You should pack your words in a greedy approach; that is, pack as many words as you can in each line. Pad extra spaces' ' when necessary so that each line has exactly L characters.
Extra spaces between words should be distributed as evenly as possible. If the number of spaces on a line do not divide evenly between words, the empty slots on the left will be assigned more spaces than the slots on the right.
For the last line of text, it should be left justified and no extra space is inserted between words.
For example,
words: ["This", "is", "an", "example", "of", "text", "justification."]
L: 16.
Return the formatted lines as:
[
"This is an",
"example of text",
"justification. "
]
Note: Each word is guaranteed not to exceed L in length.
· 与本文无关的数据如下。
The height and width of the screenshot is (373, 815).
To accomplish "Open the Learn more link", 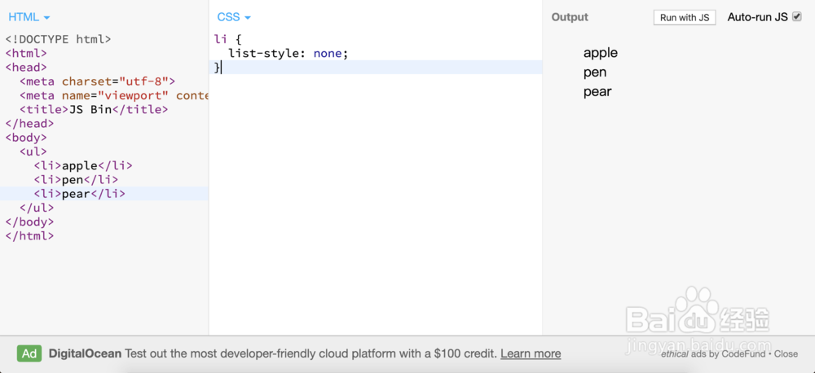I will 531,353.
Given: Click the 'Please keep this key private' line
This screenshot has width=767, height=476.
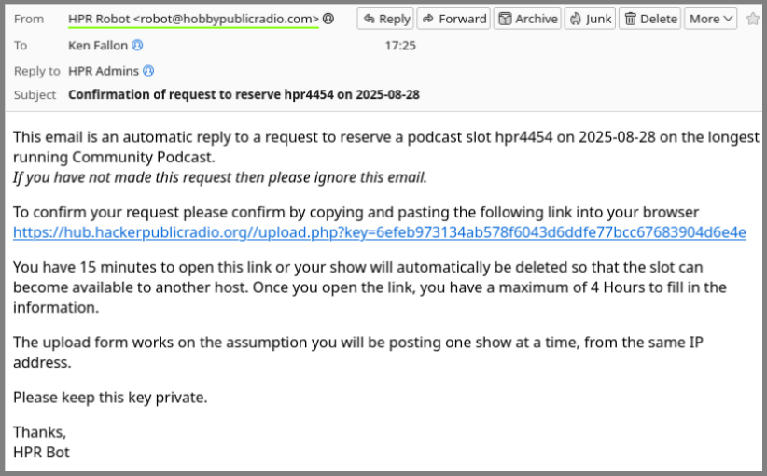Looking at the screenshot, I should (110, 398).
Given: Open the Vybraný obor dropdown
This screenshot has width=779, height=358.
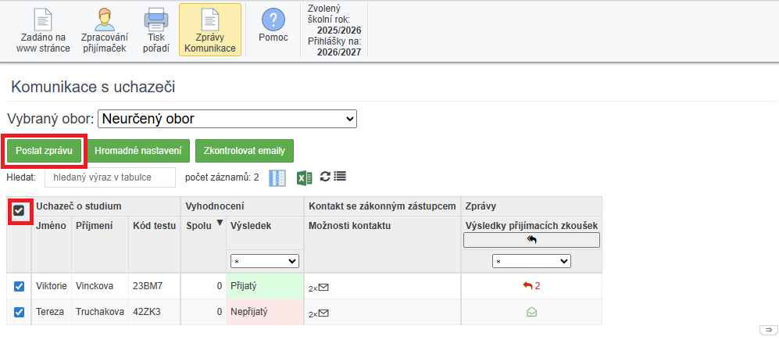Looking at the screenshot, I should coord(227,119).
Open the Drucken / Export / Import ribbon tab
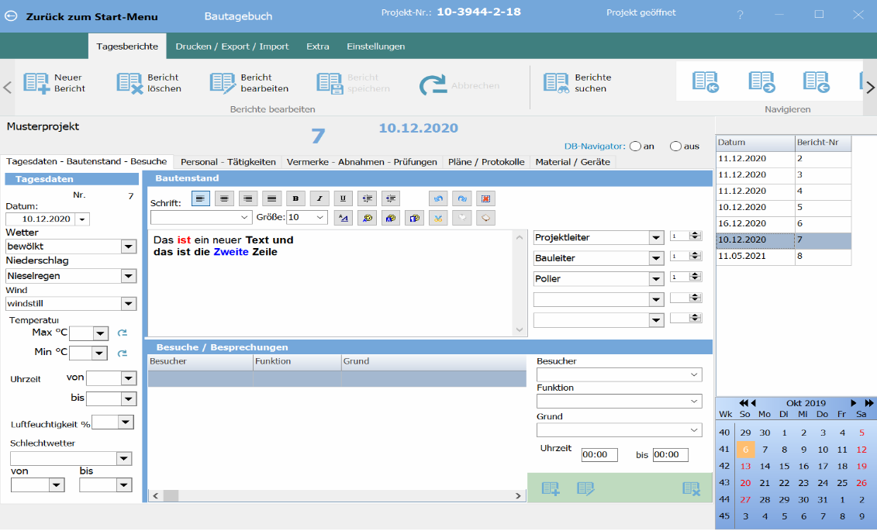Viewport: 877px width, 531px height. [232, 47]
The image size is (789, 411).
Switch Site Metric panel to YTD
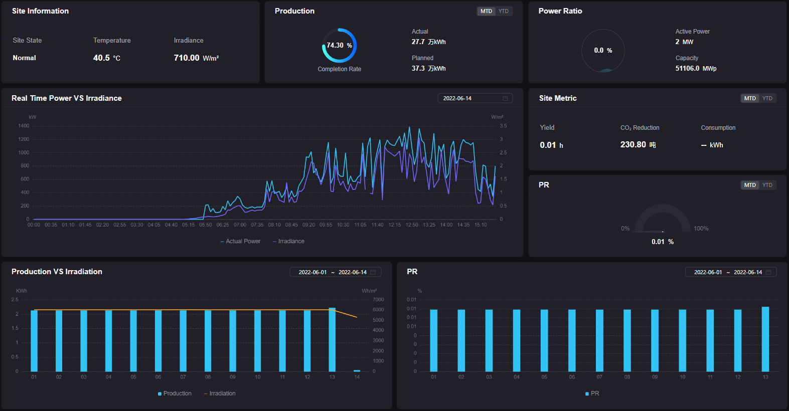pos(767,98)
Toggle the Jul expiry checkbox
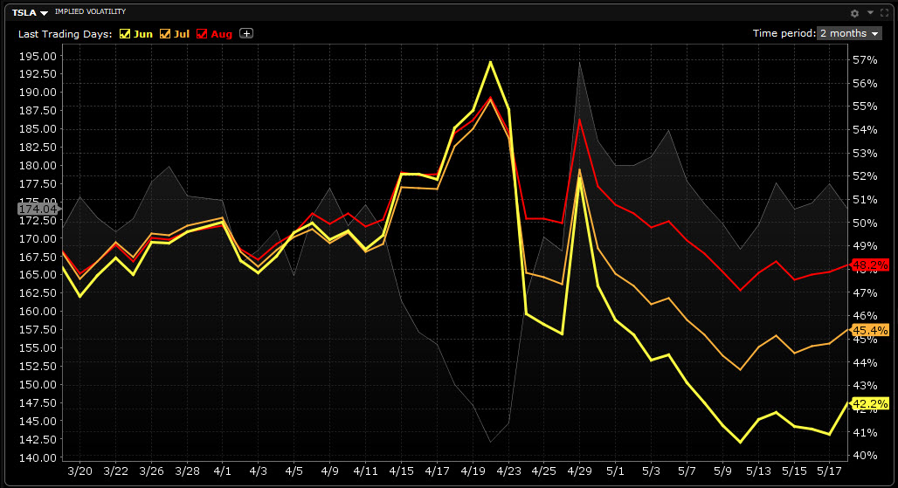This screenshot has height=488, width=898. 165,34
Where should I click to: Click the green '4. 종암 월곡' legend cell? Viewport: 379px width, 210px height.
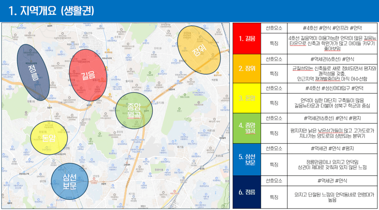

分析:先计算出每行应该放几个单词,对于只有一个单词的情况比较好处理,对于有好几个单词,得计算每个单词后得放几个空格。
代码如下:
vector<string> fullJustify(vector<string> &words, int L) {
vector<string> result;
for(int i=0;i<words.size();)
{
int tmpl=0,j=i;//templ表示当前字符串长度
for(;j<words.size();j++)
{
tmpl+=words[j].length();
if(tmpl<L)
{
tmpl+=1;
}
else
{
if(tmpl==L)
break;
else
{
tmpl-=words[j].length();
tmpl-=1;
j--;
break;
}
}
}
if(j==words.size())
{
string tmps;
int t=i;
for(;t<j;t++)
{
tmps+=words[t];
if(tmps.length()<L)
{
tmps+=" ";
}
}
while(tmps.length()<L)
{
tmps+=" ";
}
result.push_back(tmps);
break;
}
else
{
string tmps;
if(i==j)
{
tmps+=words[i];
while(tmps.length()<L)
{
tmps+=" ";
}
result.push_back(tmps);
}
else
{
int t=i;
int * array=new int [j-t];
int len;
int mod = (L-tmpl+j-t)%(j-t);
int modresult=(L-tmpl+j-t)/(j-t);
for(int k=0;k<j-t;k++)
{
if(mod>0)
{
array[k]=modresult+1;
mod--;
}
else
{
array[k]=modresult;
}
}
for(;t<=j;t++)
{
tmps+=words[t];
if(tmps.length()<L)
{
while(array[t-i]!=0)
{
tmps+=" ";
array[t-i]--;
}
}
}
delete []array;
result.push_back(tmps);
}
}
i=j+1;
}
return result;
}